→ **ТЕКСТ ДЛЯ ЧТЕНИЯ**
########
Как теперь принято говорить, только счастливый случай спас Александра от гражданской карьеры. К отцу приехал старый приятель ‑ генерал Ганнибал, «арап Петра Великого», и Василий Иванович поведал ему о причудах сына. Ганнибал увидел, как «чудак» играет в солдатики: воспроизводит одно из известных сражений. Завязалась беседа со старым генералом, завязалась беседа о военных правилах, о великих полководцах.
«Если бы жив был батюшка Петр Алексеевич, ‑ сказал Ганнибал Василию Ивановичу, ‑ поцеловал бы его в лоб и определил бы обучаться военному делу».
Василий Иванович сдался и записал своего сына в Семеновский гвардейский полк... Но путь к полю битвы для Суворова был долог. Только в 1757 году, двадцати семи лет от роду, он прибыл в действующую армию. Насколько это было поздно, можно судить по таким цифрам: П. Румянцев уже в 22 года произведен был в генерал-майоры, Н, Салтыков - в 25 лет, Н. Репнин - в 28... И прибыл он в армию на нестроевую должность обер-провиантмейстера, в обязанности которого входило снабжать провиантом армию. И он мог только издалека наблюдать за военными действиями. В 1759 году новый приказ: «Суворова назначить к правлению обер-кригскомиссарской должности». Будущему полководцу стало невтерпеж, он настойчиво атаковал просьбами о переводе в полевые войска родного отца, чтобы тот ходатайствовал перед начальством. И был оставлен в действующей армии с назначением «генеральным и дивизионным дежурным» при Фероморе. Так Суворов стал штабным. Суворов участвовал в берлинской экспедиции 1760 волонтером, но участия в военных действиях не принимал. Только в 1761 году, когда ему уже было более тридцати лет, Суворов, наконец, добрался до поля сражения. Первый его бой был под Гольнау, в котором он во главе отряда из трех батальонов, гнал пруссаков штыками через весь город. Сам Суворов шел во главе солдат и получил две раны. Так начался военный путь великого полководца.. Начало карьеры не из лучших.
Когда его только назначили в Семеновский полк, командир роты произнес пророческие слова: «Этот чудак сделает что-нибудь чудное». И он сделал много чудного.
«Зачем ты сюда пришел и на кого оставил немногих овец тех в пустыне?» ‑ с гневом сказал Елиав своему брату Давиду. Смеялся над чудаком Голиаф: «Что ты идешь на меня с палкою? Разве я собака?». «Не мечом и копьем спасет Господь, ибо это война Господа, и Он предаст вас в руки наша», ‑ отвечал ему «чудак». «Молись Богу! От Него победа. Чудо-богатыри! Бог нас водит, Он нам генерал», ‑ это слова из «Науки побеждать». Суворов не стремился быть проповедником, но трудно подобрать другие слова, которые могли бы выразить эту мысль более емко. Живая вера не требует много слов.
########
→ **ИЗВЛЕЧЁННЫЕ МАТЕРИАЛЫ**

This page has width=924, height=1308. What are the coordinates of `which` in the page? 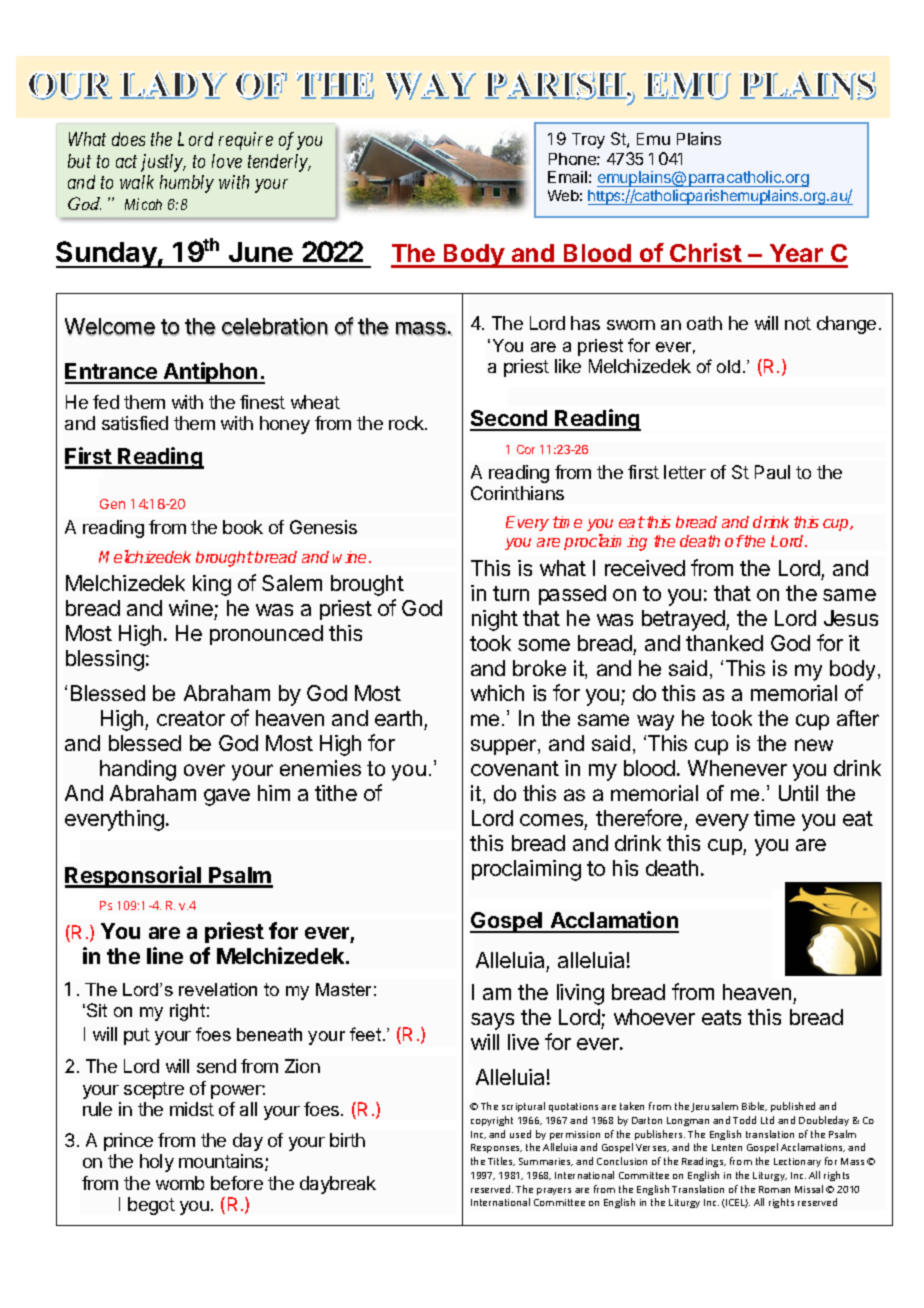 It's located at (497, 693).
########
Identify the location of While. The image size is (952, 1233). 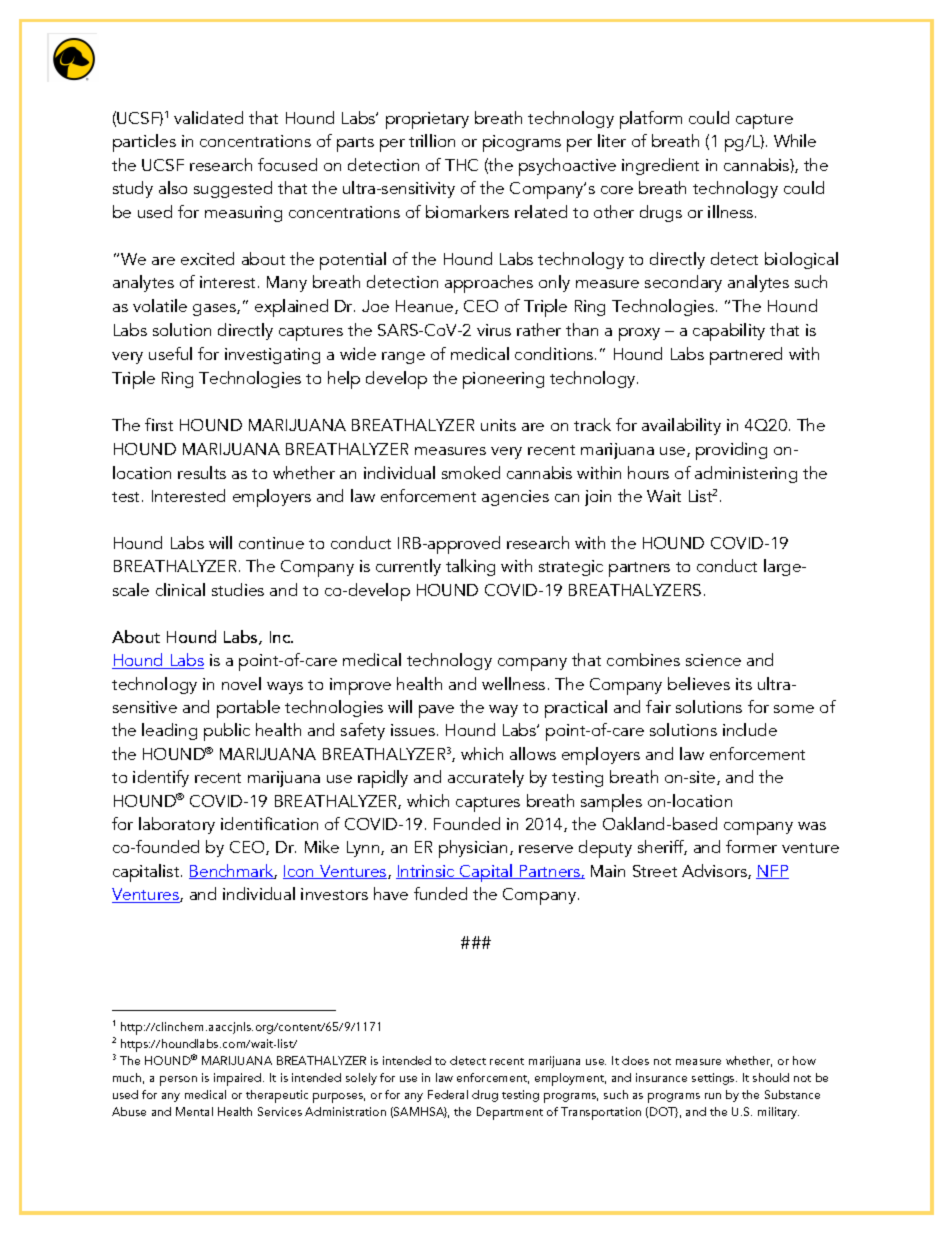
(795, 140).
########
→ **ОПИСАНИЕ ЗАДАНИЯ**
Продолжите текст о Суворове, начав сразу после его последнего предложения. Записи здесь ни при чём.

→ **ПИСЬМЕННЫЙ ОТВЕТ**
Но современники и последующие историки не хотели видеть в Суворове именно Давида. В турецкую кампанию на Кинбурнской губе высадился турецкий десант. И высадился он в знаменательный день 1 октября по юлианскому календарю, то есть на православный праздник Покрова Божией Матери. Турки высадили 5 тысяч человек, а у Суворова было всего тысяча семьсот человек. Надо было срочно атаковать турок и сбросить их в море. А Суворов запретил открывать ответный огонь: «Сегодня день праздничный ‑ Покров, сказал он, ‑ пойдем к обедне. Пускай их вылезают». Просвещенные и образованные офицеры стали шептаться о состоянии рассудка Суворова. Но Суворов спокойно выстоял обедню, потом еще был отслужен молебен «на победу врагов и одоление». Пять тысяч турок беспрепятственно продвигались вперед, уже успели вырыть 15 траншеи и устремились на штурм крепости, до которой оставалось меньше версты. И тогда русские ударили в штыки, на фланги обрушились казаки. Нелегким был этот бой, несколько раз казалось, что русских ждет поражение. Сам Суворов едва не был убит или захвачен в плен, когда на него бросилось несколько турок. Он был дважды ранен, но к темноте удалось нанести туркам сокрушительное поражение. Четыре месяца спустя, описывая это сражение, Суворов сказал: «Бог дал мне крепость, я не сомневался». Рационалист найдет в промедлении Суворова тактическую хитрость и с блеском объяснит ее. Верующему человеку понятно, что силу Суворов обретал в молитве, и церковная служба была для него не менее важном средством достижения победы, чем соображения тактики. Тем более, в этот праздник Церковь благодарит Богородицу за заступничество во время осады с моря Константинополя, и для верующего человека было бы странно в этот день надеяться на свои силы, а не на помощь Пречистой. И поэтому Суворов в благодарность за эту победу построил церковь в честь Покрова Богородицы.
Суворов был непоколебим в своем уповании на Бога. В этом следует искать источник его гениальности как полководца. При Треббии в решительный момент, когда никакая тактика не помогала, Суворов, спрыгнув с лошади, пал ниц на землю и в молении к Богу пробыл в таком положении несколько минут, потом быстро дал такие приказания, что русские победили... Убежденный, что молитва, привлекая помощь Божию, много укрепляет человека и сильно поднимает его дух, Суворов ни одной битвы не начинал и не оканчивал без молитвы. Перед битвою, помолясь Богу и благословив всех, он напоминал всем обязанности к Богу, Государю и Отечеству.
«... Он молился очень усердно и всегда с земными поклонами, утром и вечером, по четверти часа и более. Во время Великого поста в его комнатах всякий день отправлялась Божественная служба. Во время Божественной службы у себя дома, как и в деревне, он всегда служил дьячком, знал церковную службу лучше многих причетников» (М.И. Пыляев. День генералиссимуса Суворова).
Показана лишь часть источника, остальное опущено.